Review
[An historical overview of GLP-1/GIP incretins. From hormone to "swiss-army knife" medications].
Biologie aujourd'hui · 1 Jan 2026
Record
Publication details
- Authors
- Portha B
- Journal
- Biologie aujourd'hui
- Publication date
- 1 Jan 2026
- Publication type
- Journal Article; Review; Historical Article; English Abstract
- Evidence type
- Review
- Relevance classification
- Secondary
- PubMed ID
- 42536830
- DOI
- 10.1051/jbio/2026005
- Language
- fre
- Linked clinical trial
- Not reported
Abstract
Incretins are hormones released from the gut that play a vital role in regulating postprandial metabolism. It has been 30 years since the first demonstration of the glucose-lowering effects of GLP-1 in people with type 2 diabetes. Here, we review the foundational science that led to an unparalleled development in the pharmacological treatment of diabetes. A first step was achieved with the discovery of inhibitors of the dipeptidyl peptidase-4 (DPP-4), which prevent the inactivation of GLP-1 and GIP, thereby prolonging their raised levels after meal ingestion. At the same time, several GLP-1 receptor agonists (GLP1-RAs) were engineered. The GLP1-RAs used clinically are based on exendin-4 and native GLP-1 and are now available as formulations for daily or weekly s.c. (exenatide, liraglutide, semaglutide) or oral administration (oral semaglutide). They mimic (better effectiveness) the action of native GLP-1 to reduce glucose levels through stimulation of insulin secretion and inhibition of glucagon secretion. They also demonstrated remarkable cardiovascular and weight-regulating benefits, including safety, leading to their prominent inclusion in current treatment recommendations for type 2 diabetes. Exciting advancements continue to emerge as the fundamental research efforts led to the development of monomeric multi-incretin receptor agonists: GLP-1/GIP (tirzepatide) dual receptor agonists and GLP-1/GIP/glucagon (retatrutide) triple receptor agonists which can achieve more than 20% weight loss in obesity as well as offering superior benefits in diabetes. This review also presents the promise of GLP1-RAs for more extensive application of this new class of drugs, in treating other metabolic disorders such as obesity, MASLD/NAFLD, cardio-vascular diseases and neurodegeneration.

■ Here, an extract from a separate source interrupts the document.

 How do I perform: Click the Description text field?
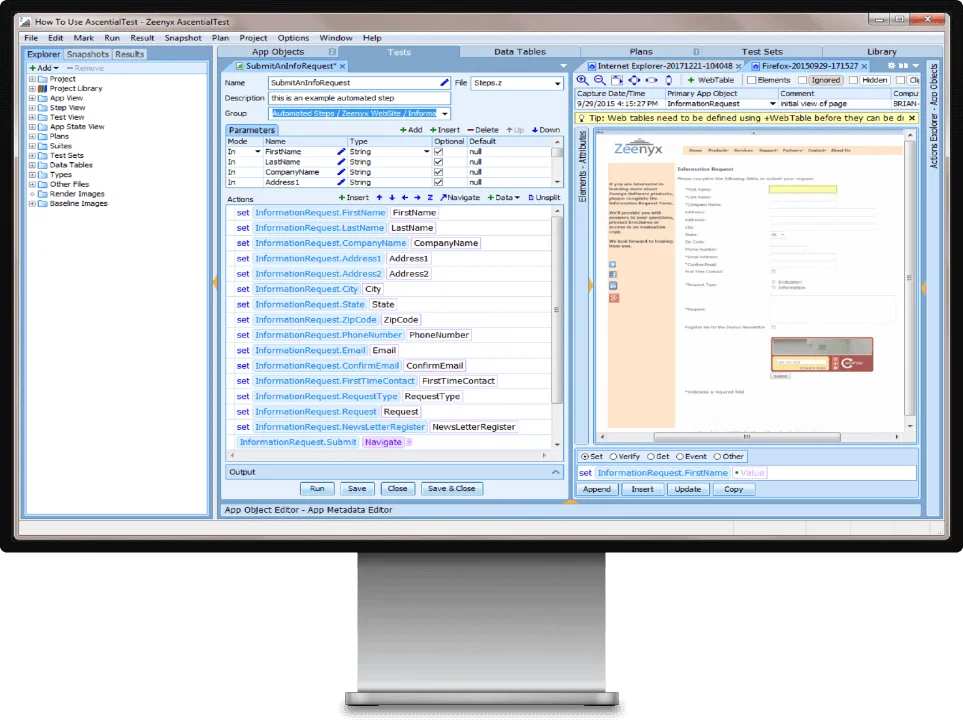(359, 98)
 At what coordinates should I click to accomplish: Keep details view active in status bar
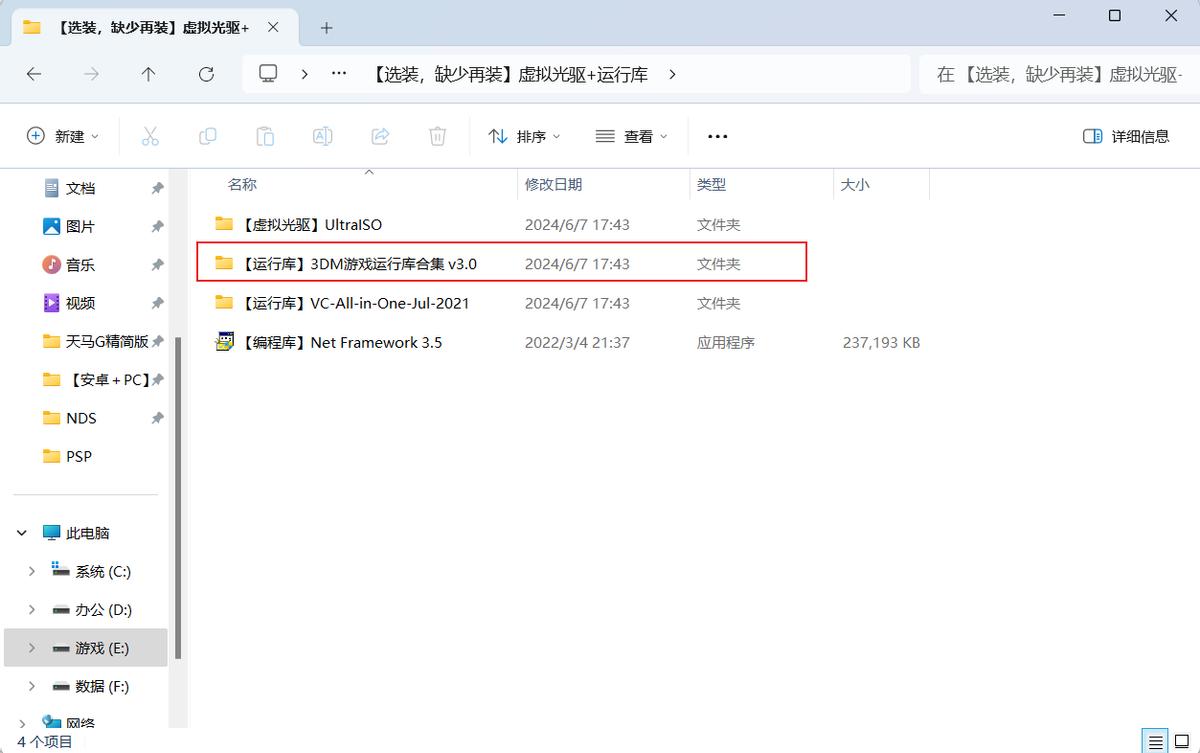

TITLE: Histoire des incrétines GLP-1/GIP – De l’hormone au médicament couteau-suisse.
ABSTRACT: Les incrétines, hormones libérées par l’intestin, jouent un rôle essentiel dans la régulation du métabolisme énergétique postprandial. Trente ans se sont écoulés depuis la première démonstration des effets hypoglycémiants de l’hormone intestinale GLP-1 chez les personnes atteintes de diabète de type 2. L’évolution des connaissances fondamentales a d’abord rendu possible l’émergence d’inhibiteurs de la dipeptidyl peptidase-4 (DPP-4) qui limitent l’inactivation du GLP-1 et GIP, prolongeant ainsi leur durée de vie systémique après l’ingestion d’un repas. Elle a été rapidement suivie par l’invention de plusieurs agonistes des récepteurs du GLP-1 (GLP-1RA) basés sur l’exendine-4 et le GLP-1 natif, disponibles sous forme de formulations à usage s.c. (exénatide, liraglutide, sémaglutide) ou oral (oral sémaglutide). Ils miment (en mieux) l’action du GLP-1 natif pour réduire la glycémie postprandiale en stimulant la sécrétion d’insuline et en inhibant la sécrétion de glucagon. Ils ont aussi le mérite de réduire également le poids corporel en induisant la satiété grâce à leur action centrale, et d’assurer une cardioprotection chez les individus à risque ou avec des problèmes cardiovasculaires préexistants (ce que ne peut faire l’insulinothérapie). Enfin, les efforts de recherche les plus récents ont conduit au développement d’agonistes monomériques capables d’activer différents types de récepteurs des incrétines, tels que les agonistes (doubles agonistes) des récepteurs GLP-1/GIP (tirzépatide) et les agonistes (triples agonistes) des récepteurs GLP-1/GIP/glucagon (rétatrutide). Les dernières études cliniques disponibles ont montré des effets sans précédent de ces nouveaux agonistes sur la réduction de l’hyperglycémie et du poids corporel. Elles renforcent aussi la crédibilité d’une application plus étendue (au-delà du diabète de type 2) de cette nouvelle classe de médicaments, pour le traitement d’autres troubles métaboliques, tels que l’obésité, la MASLD/NAFLD, les maladies cardiovasculaires et la neurodégénérescence.